At any school, there is a delicate balance between students and teachers. Every classroom has its own specific chemistry, and one unpleasant interaction can change the classroom atmosphere.
Teachers take on a variety of approaches to confront, befriend, combat, and above all educate the unpredictable teenage mind. Results vary from classroom to classroom, although the objective remains the same. In giving students what is in their best interest (whether it be a pop quiz or no homework for the weekend), teachers and students can forge a unique strain of friendship. However, it is difficult for teachers to glean much of a student’s authentic personality in the classroom setting.
As with many conflicts, communication lies at the core of the rubbing the wrong way between teachers and students. Mirador offers a modest start at the resolve. Mirador asked both students and teachers at Miramonte if there was anything they would like to change about the other party.
Distractions: “Lose the enchantment with the cell phone. It’s a huge distraction. Some students are so obsessed they can’t put it down. Get over it.” Mr. Whitaker
Relationships: “My job is not to befriend anyone. I’m not trying to please anyone. I have a pretty serious firewall. My objective is to educate. If you ask a kid what they want for dinner, they’re going to say ice cream, not what is in their best interest.”- Mr. Frippiat
Boldness: “I wish that students were more outspoken. I want them to challenge me more.”-Mr. Fitzgerald
Environment: “I want school to be a fun place. It becomes too much of a drudge if it’s not. I want to tease you, I want you to tease me back. I like to play Trivial Pursuit once in a while. I don’t want students to hate coming to this place.” -Mr. Whitaker
Stress: “Students at Miramonte are far too stressed. There are so many exterior pressures that it takes away the fun of just being a kid.” -Mr. Collins
Personalities: “I don’t think classroom personalities and outside personalities are similar. Students wear a mask in my class. I was a reserved student in high school, but I wouldn’t say I was very reserved in high school. It’s a nice ideal for students to feel comfortable to reveal themselves in a classroom. But people are at different stages developmentally. I’m not into forcing people to talk who don’t usually.”- Mr. Frippiat
Student Activism: “I wish that students felt more of a sense of a need to change the world. I wish they took a stance, and on some level followed through and understood a need for social justice.”
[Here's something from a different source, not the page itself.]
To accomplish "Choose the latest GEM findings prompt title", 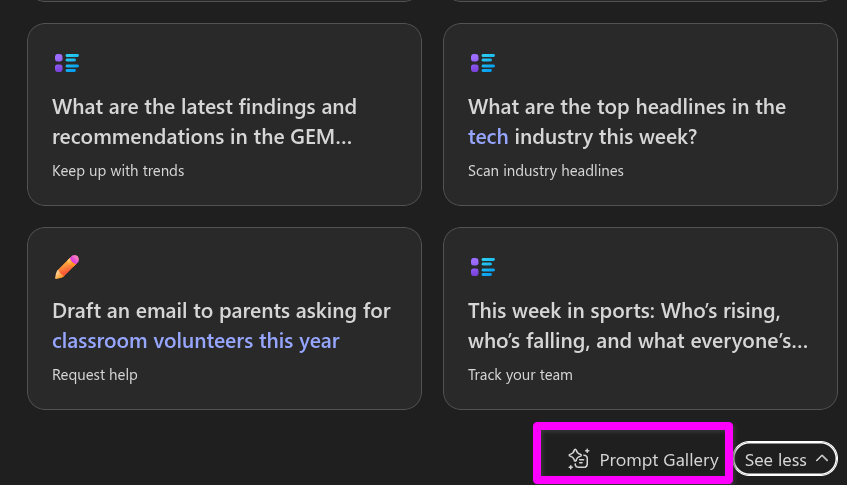I will click(x=204, y=121).
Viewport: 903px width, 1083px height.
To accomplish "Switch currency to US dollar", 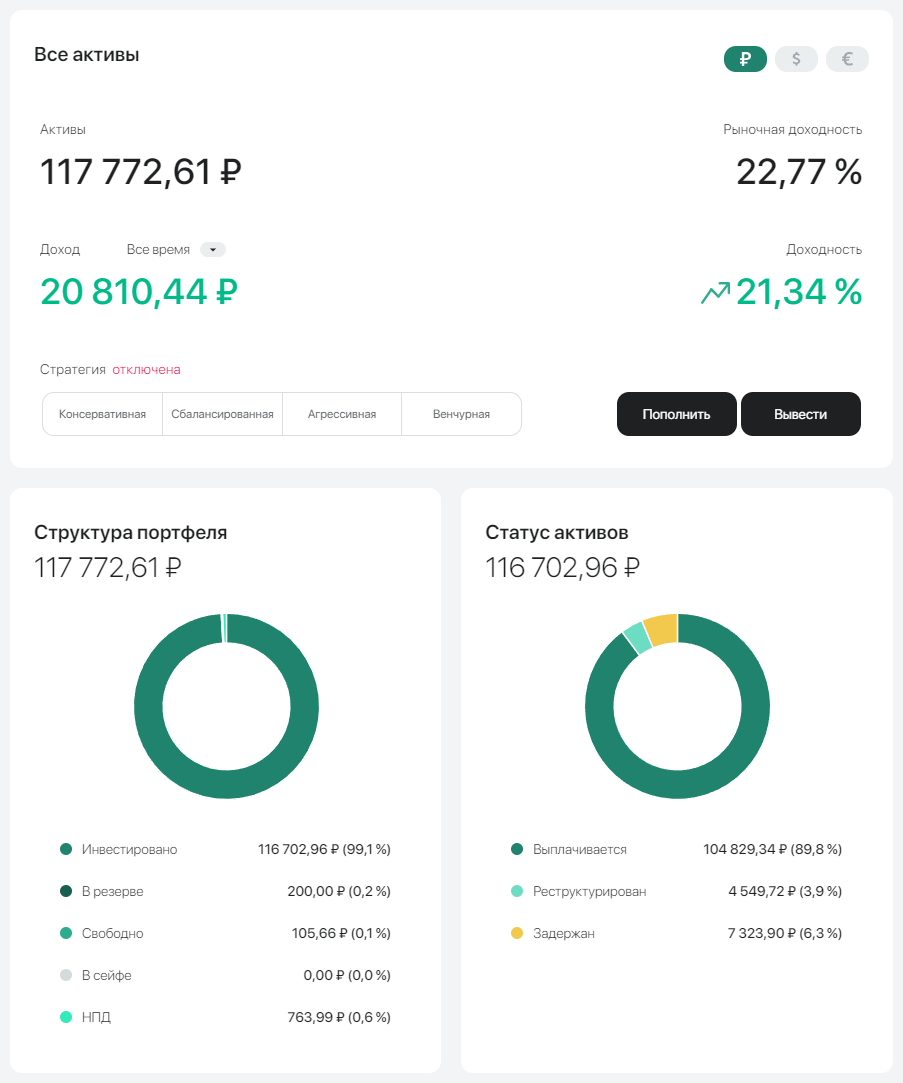I will click(796, 59).
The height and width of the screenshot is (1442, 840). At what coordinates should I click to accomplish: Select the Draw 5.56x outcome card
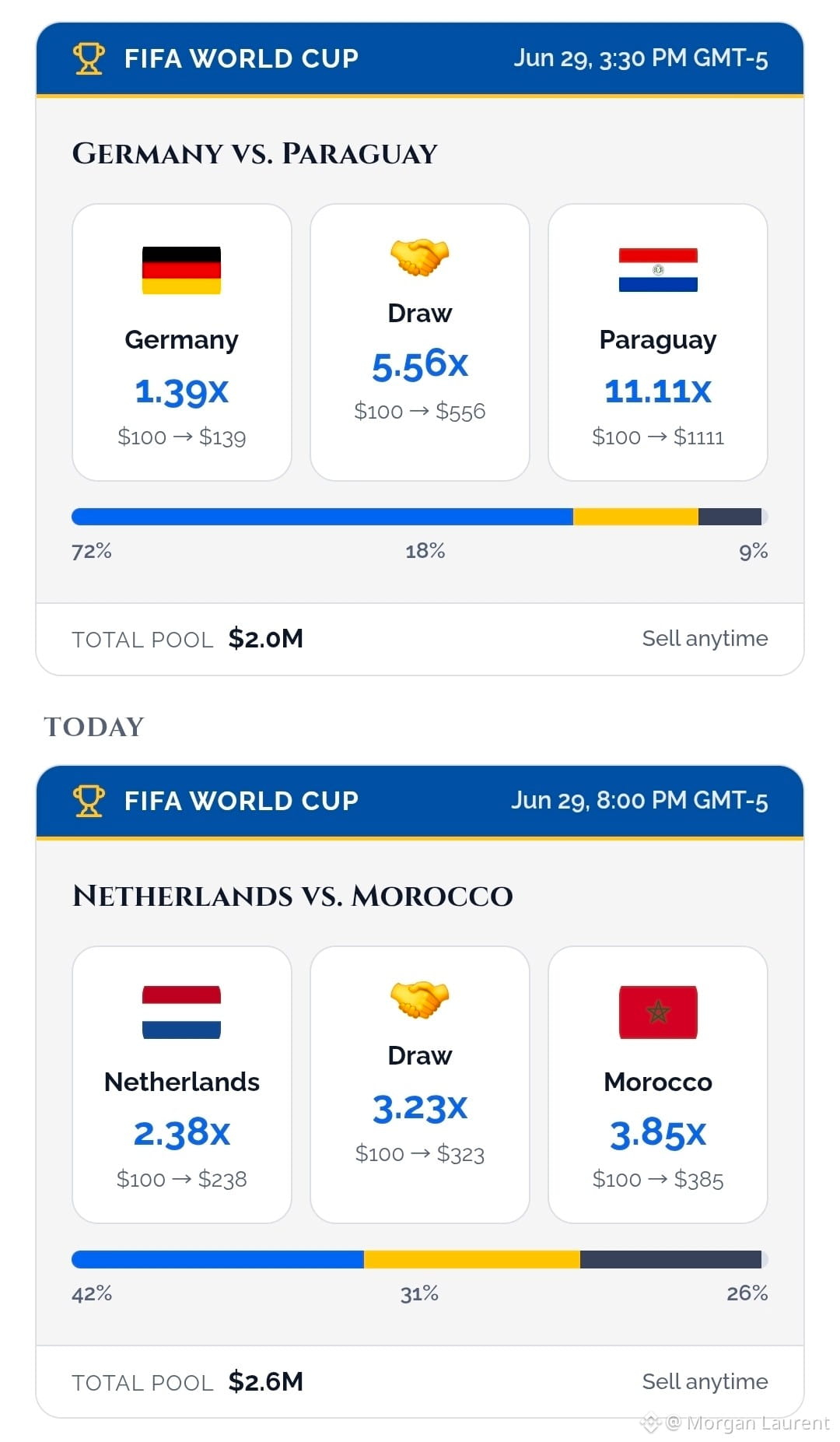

Stereotypes: “It seems that most teachers fit us into this Miramonte stereotype and assume that we’re only after good grades. But some of us do actually care.” -Senior Kirby Schultz
Plans: “I like it when teachers have a set schedule and lesson plan.” -Senior Brian Henson
Grades: “I wish that teachers posted grades on Blackboard.” -Sophomore Julia Govan
Collaboration: “There needs to be better collaboration between departments so there are more consistent school wide policies. Grades should be based on your performance, not your teacher.”-Anonymous Junior
Rounding: “Teachers should be more like Mr. Collins. I had an 89.7%, and a teacher didn’t round up.”-Anonymous Sophomore
Group Work: “I don’t like when teachers generalize grades for group work. One person can end up doing all the work and everyone gets the same grade. It’s hard to get to know your teacher super well, or have them know you.”-Sophomore Taylor Nielson
Miscommunications: “There are a lot of miscommunications with Blackboard and when you’re absent. Teachers don’t make it very easy to make-up work.”-Sophomore Emma Jones
Availability: “More open office hours, teachers are never there at lunch.”